Adverse events reported included procedure-related complications, symptomatic hemorrhage, and vascular access issues, categorized according to criteria used by the Society for Vascular Surgery and adjudicated by independent committees modeled on those at Oxford University Hospitals and Guy's and St Thomas' NHS Foundation Trust. Safety oversight involved data monitoring committees with membership similar to panels convened by National Heart, Lung, and Blood Institute and European Medicines Agency drug safety committees. Event rates were interpreted in context with safety profiles published by device trials run by Suzuken, Boston Scientific, and academic consortia at Duke University.

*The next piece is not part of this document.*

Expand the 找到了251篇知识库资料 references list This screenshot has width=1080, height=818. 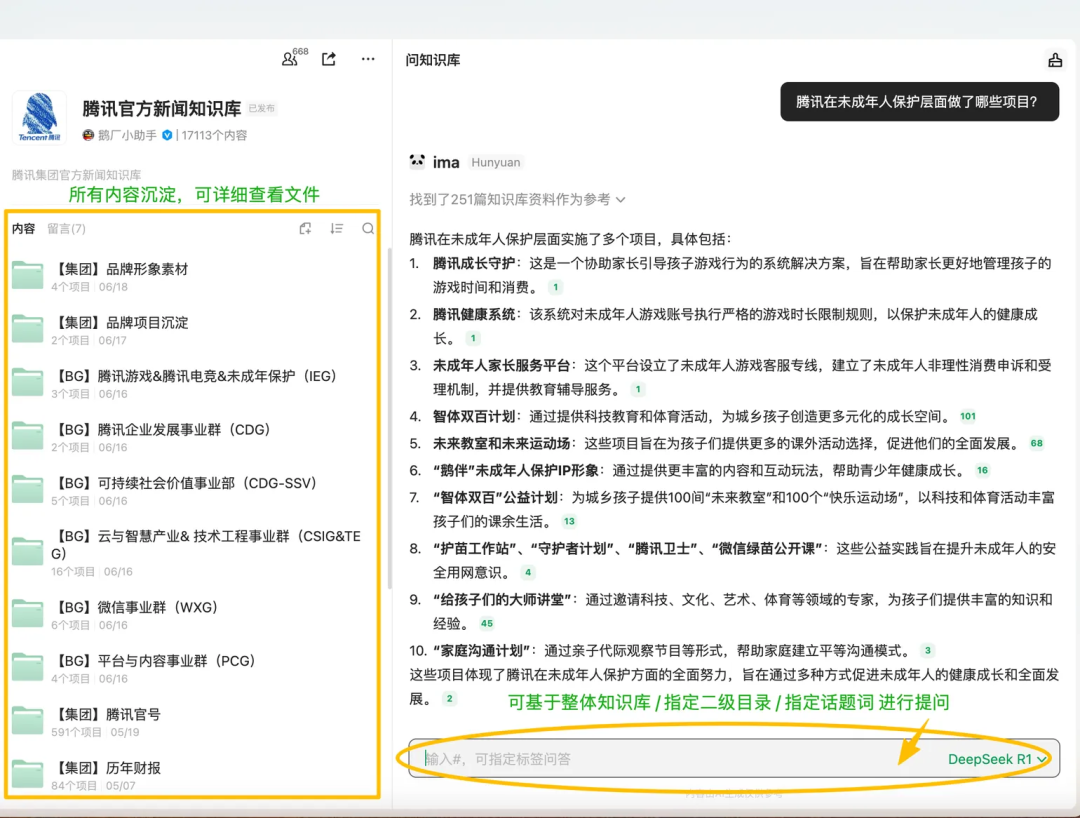(517, 200)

Interpretation and implications

Investigators concluded that the interventional strategy tested yielded clinically meaningful improvements in reperfusion and functional outcomes, influencing guideline updates from organizations like the American Heart Association/American Stroke Association and driving implementation efforts in health systems such as NHS England and provincial networks in Canada. Results motivated further comparative effectiveness studies at centers including Karolinska University Hospital and policy discussions within Health Canada and the European Commission. The trial's dataset continues to inform registries maintained by the International Stroke Registry and collaborative research at institutions like Yale School of Medicine and Seoul National University Hospital.